Opened 2 months ago
Closed 5 weeks ago
#35904 closed New feature (wontfix)
Speed up fixture loading by adding options bulk insert/create
Reported by: | JorisBenschop | Owned by: | |
---|---|---|---|
Component: | Testing framework | Version: | dev |
Severity: | Normal | Keywords: | |
Cc: | Triage Stage: | Unreviewed | |
Has patch: | yes | Needs documentation: | no |
Needs tests: | no | Patch needs improvement: | no |
Easy pickings: | no | UI/UX: | no |
Description (last modified by )
As per this forum discussion, I have created a patch to improve load times for the loaddata command under some circumstances.
Currently the “loaddata” management command uses the obj.save() method for each deserialized object within a fixture. This function first tries an UPDATE statement and, if that fails, tries an INSERT statement. By using the --force_insert a reduction of 50% of queries is achieved.
A second option is to use bulk_create for insertion of multiple records. This improves insertion speed by (n-1/n), or ~99% for insertion of 100 records.
These options are not meant to cover each use case, and therefore are set to optional.
Benchmark results
===============
test to insert 1000 records from a single fixture (using the Article model on Sqlite)
current: 0.116s
with --force_insert: 0.066s
with --bulk_create: 0.010s
test to insert 10000 records from a single fixture
current: 1.07s
with --force_insert: 0.39s
with --bulk_create: 0.104s
I expect larger models to have a more significant improvement even.
Change History (13)
comment:1 by , 2 months ago
Resolution: | → wontfix |
---|---|
Status: | new → closed |
comment:2 by , 6 weeks ago
Summary: | Speed up fixture loading by bulk insert → Speed up fixture loading by adding options bulk insert/create |
---|---|
Type: | Uncategorized → New feature |
#35975 was a duplicate
Forum discussion: https://forum.djangoproject.com/t/feature-proposal-faster-fixture-loading-via-loaddata-command/36972
PR: https://github.com/django/django/pull/18889
comment:3 by , 6 weeks ago
Description: | modified (diff) |
---|---|
Has patch: | set |
Resolution: | wontfix |
Status: | closed → new |
comment:4 by , 6 weeks ago
Description: | modified (diff) |
---|
comment:5 by , 6 weeks ago
Description: | modified (diff) |
---|
comment:6 by , 6 weeks ago
As requested by Simon, I have re-opened the ticket and specified the expected improvements in a more exact manner. Steps to reproduce are covered in the tests that are in the PR. I am open to add code to the serde testing, if there is interest.
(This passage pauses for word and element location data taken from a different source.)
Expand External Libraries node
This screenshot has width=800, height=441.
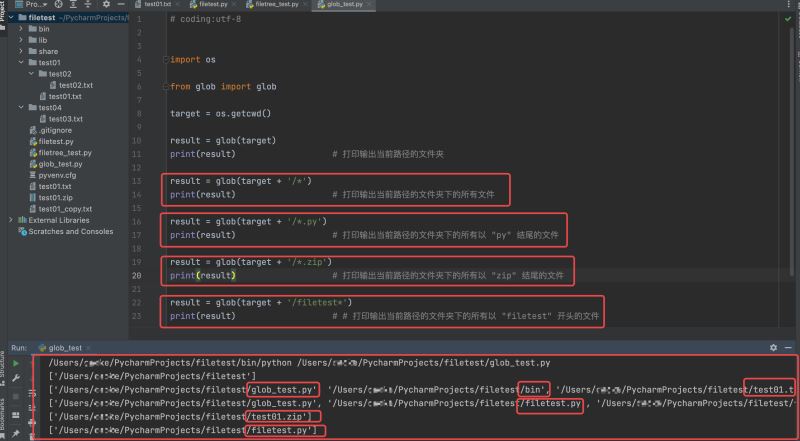tap(12, 220)
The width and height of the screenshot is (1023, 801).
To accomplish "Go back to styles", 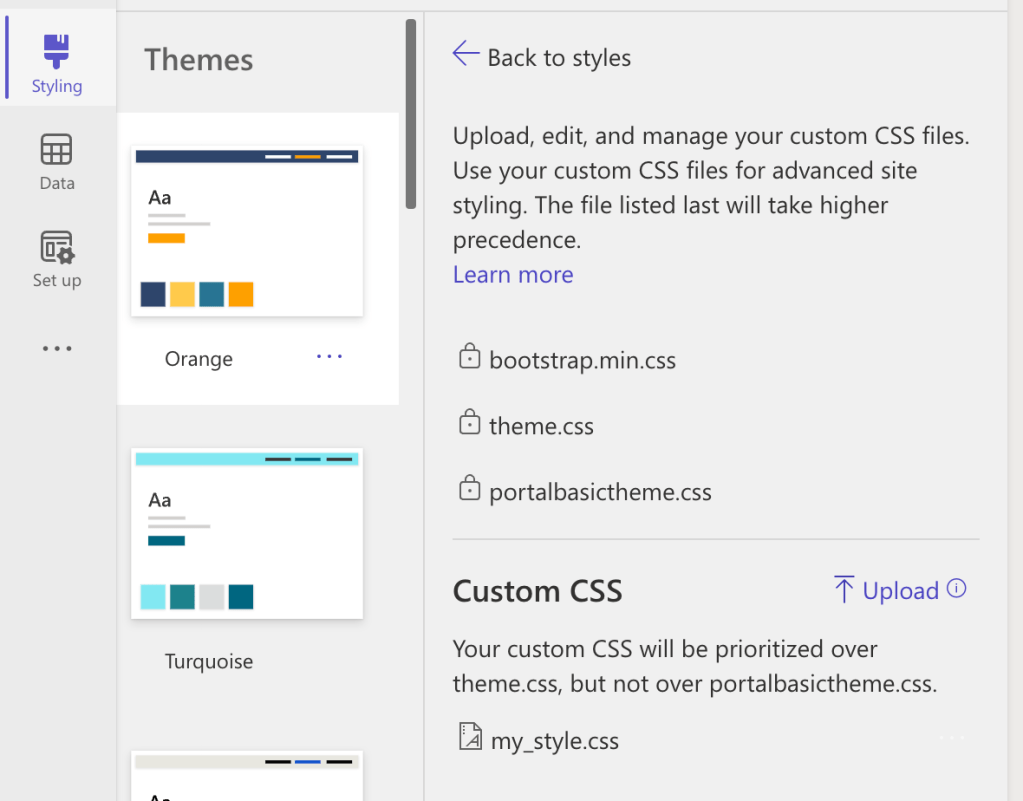I will 559,58.
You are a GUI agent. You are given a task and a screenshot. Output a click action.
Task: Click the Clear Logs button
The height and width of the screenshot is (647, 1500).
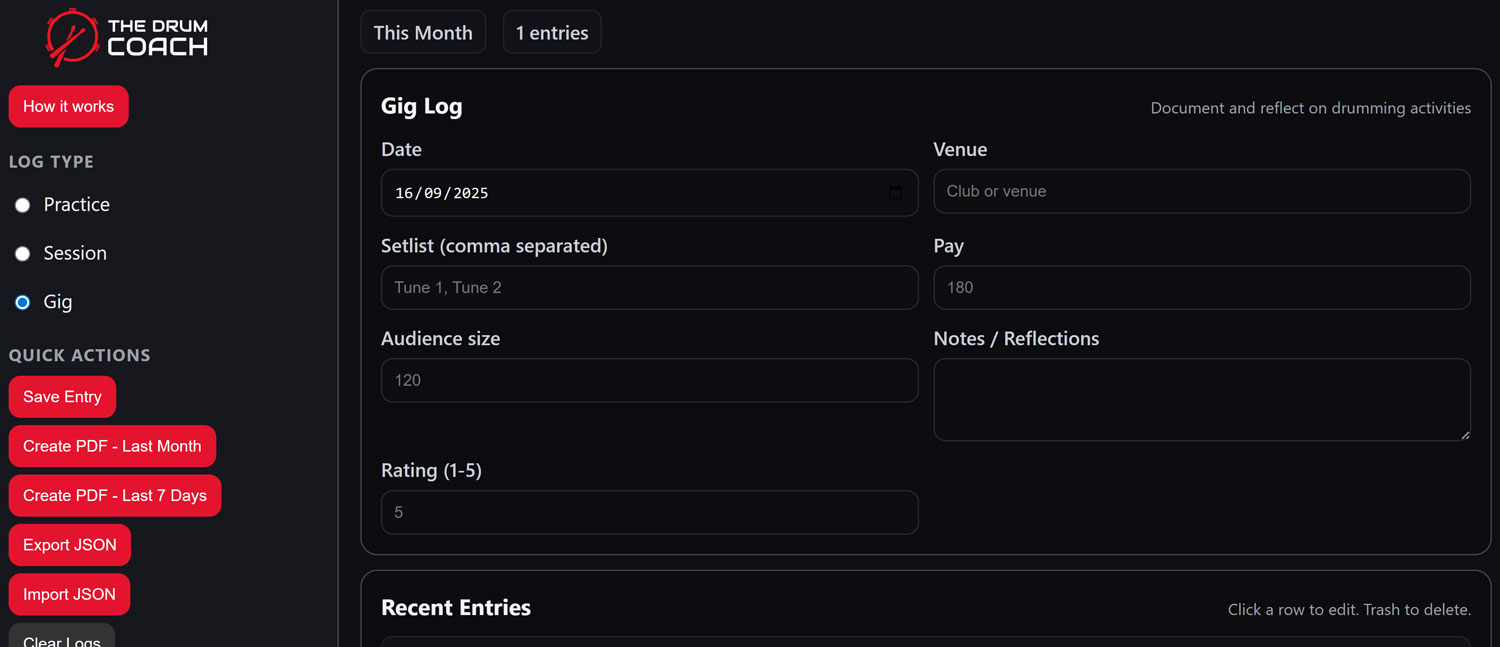point(62,638)
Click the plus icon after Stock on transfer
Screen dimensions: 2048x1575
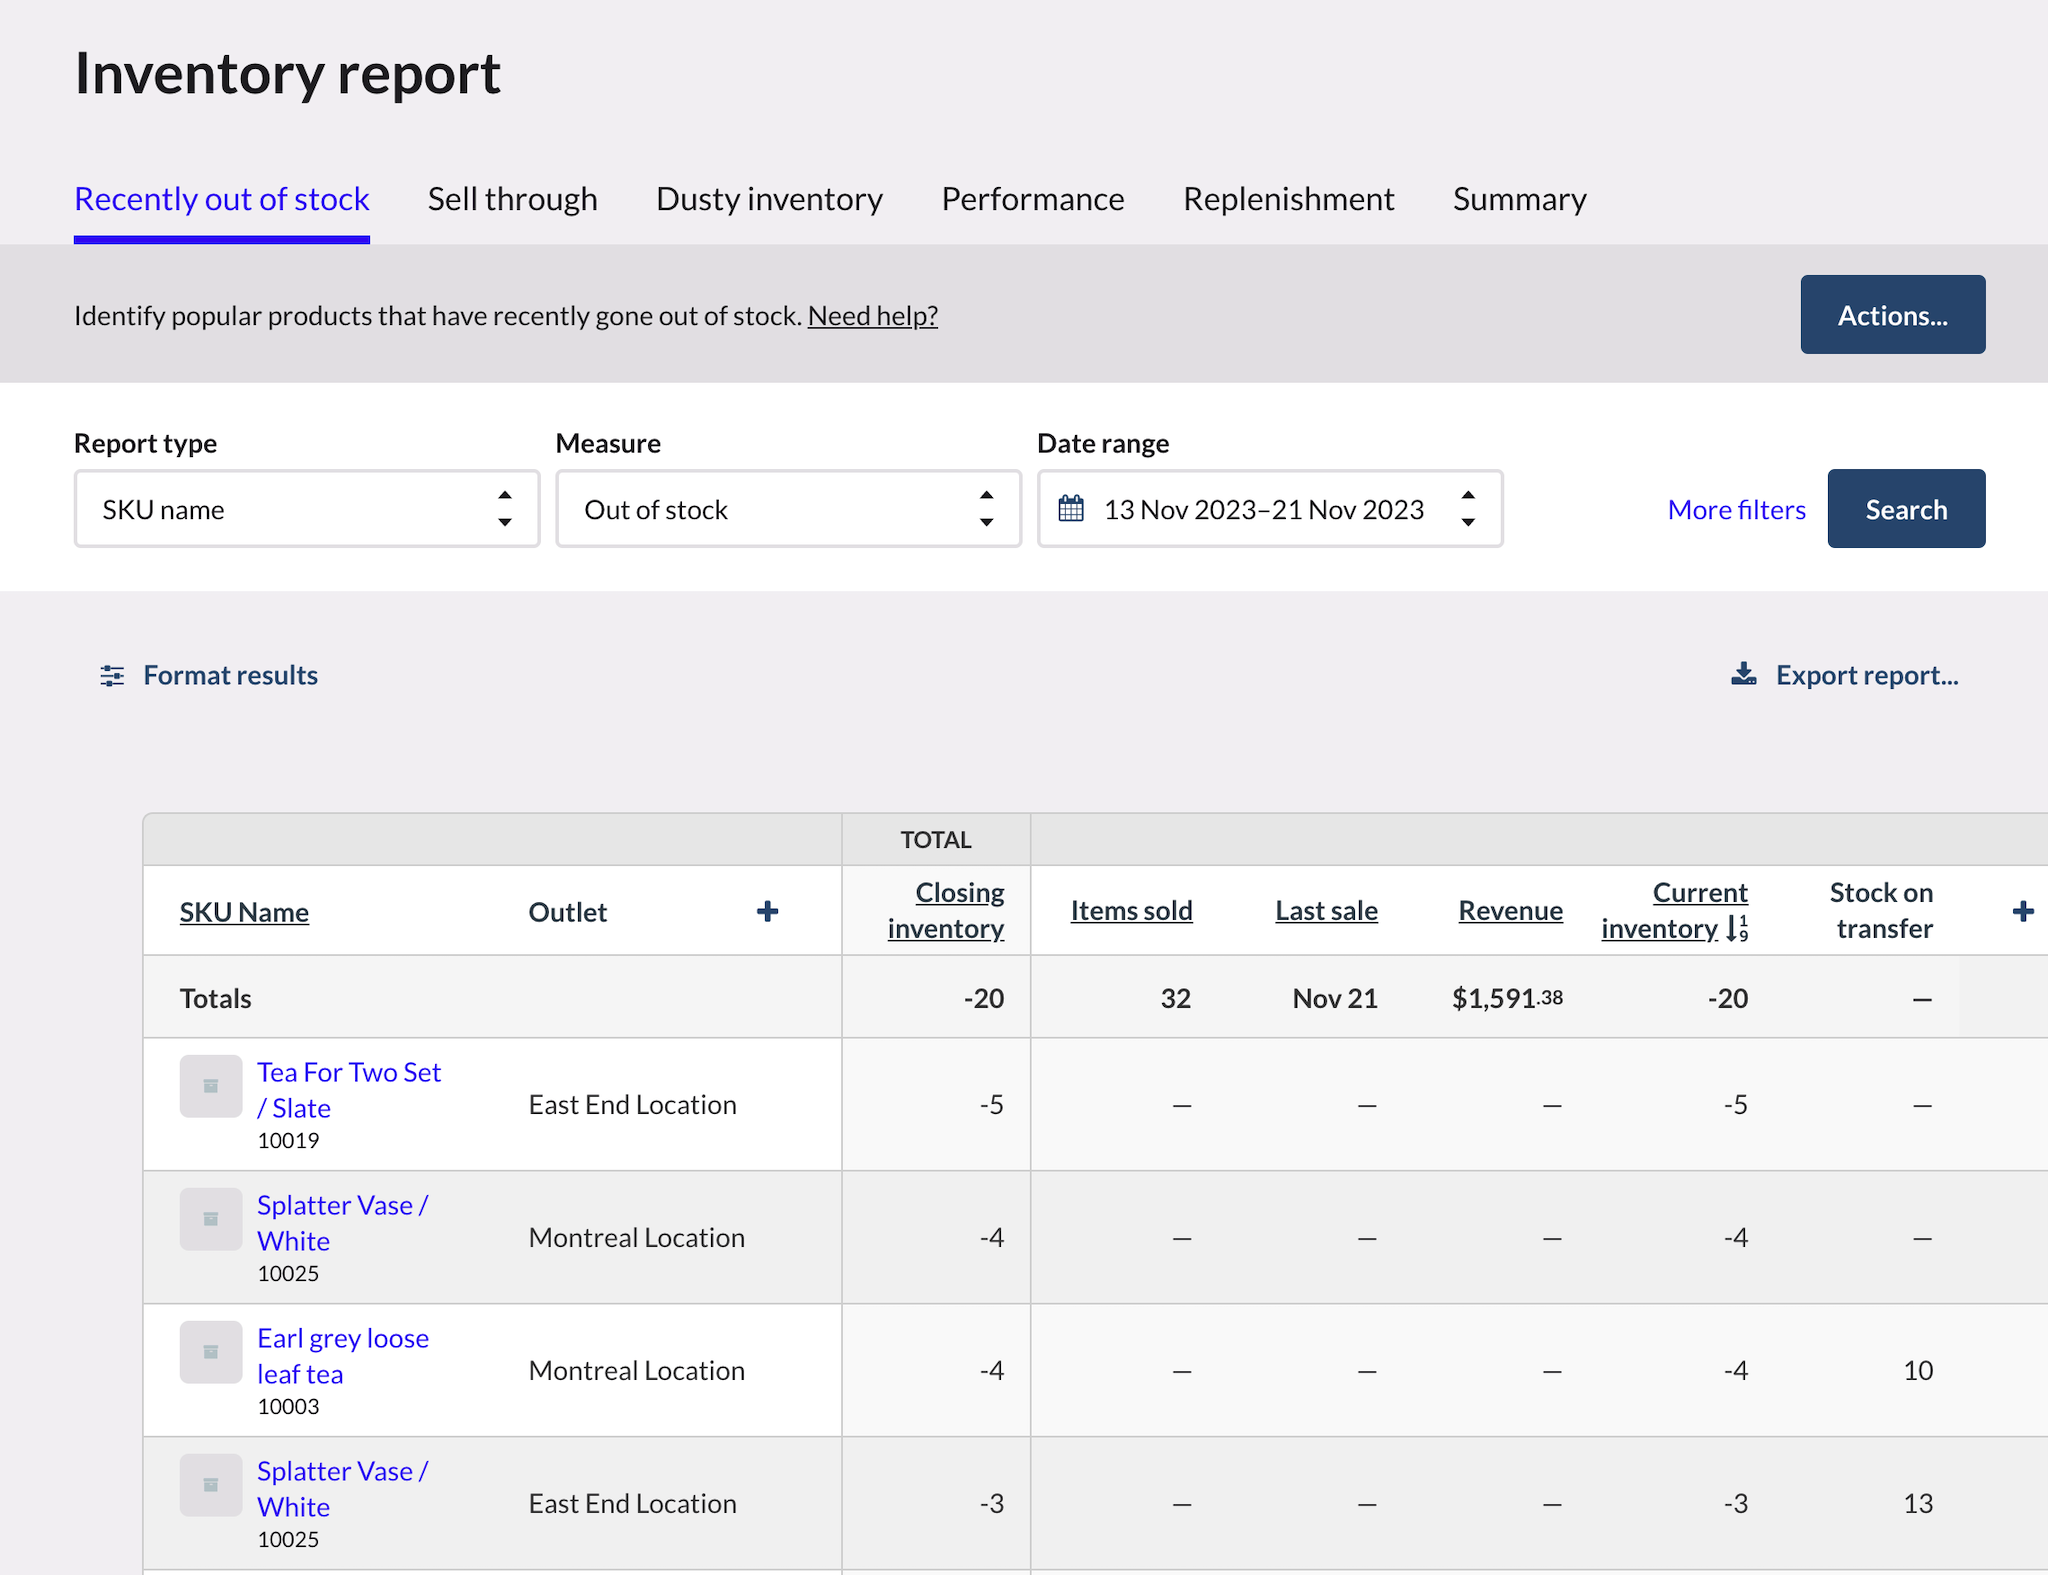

comment:7 by , 6 weeks ago
Description: | modified (diff) |
---|
comment:8 by , 6 weeks ago
Description: | modified (diff) |
---|
comment:9 by , 5 weeks ago
Is there any way i can progress this ticket? I addressed all the issues in the pr to my knowledge
comment:10 by , 5 weeks ago
Version: | 5.0 → dev |
---|
comment:11 by , 5 weeks ago
Hi Joris. The beige notice at the top of ticket advises the next step is for someone besides the author to accept the ticket. This is a new feature, so some engagement on the forum thread is desired and expected. It's been less than two weeks since the forum post was raised, which is in most cases a window too short to allow all voices to participate. I would advise allowing a little more time, especially around the holidays. Thanks for your dedication.
comment:12 by , 5 weeks ago
Hi Jacob, thank you so much for explaining this. I understand there are many tickets that ask for your attention. As a submitter, there is always a fine line between allowing time and losing momentum. By no means am i trying to rush you in any way, so i highly appreciate that you explain the expected timelines on this process.
comment:13 by , 5 weeks ago
Resolution: | → wontfix |
---|---|
Status: | new → closed |
Closing as per my latest comment in the forum post, there is a lack of community traction for this and a third party app seems like the best next step for this feature request.
Hello Joris,
This sounds interesting particularly given features like test case serialized rollbacks (which are quite slow) are based on top of model serialization. It would have to be a distinct option as
bulk_create
doesn't fire signals which some setup might require.Just like any new feature requests though they should be discussed on the forum to reach a consensus before being accepted. Given this is a performance related new feature I suggest your proposal come equipped with some details about what kind of improvements users should expect (profiles, benchmarks instead of solely claiming it's fairly inefficient) backed by step to reproduce as well as a PoC that properly deals with other features of serde framework such as natural keys and a plan on how to deal with backends that don't support
ignore_conflicts
. It might even be a good opportunity to augment our performance tracking system with serde benchmarks.It that's the case then sharing this code as a standalone package (e.g.
django-fast-loaddata
) might be a good way to get traction on the above.Assuming there is interest in moving forward we can then re-open this issue.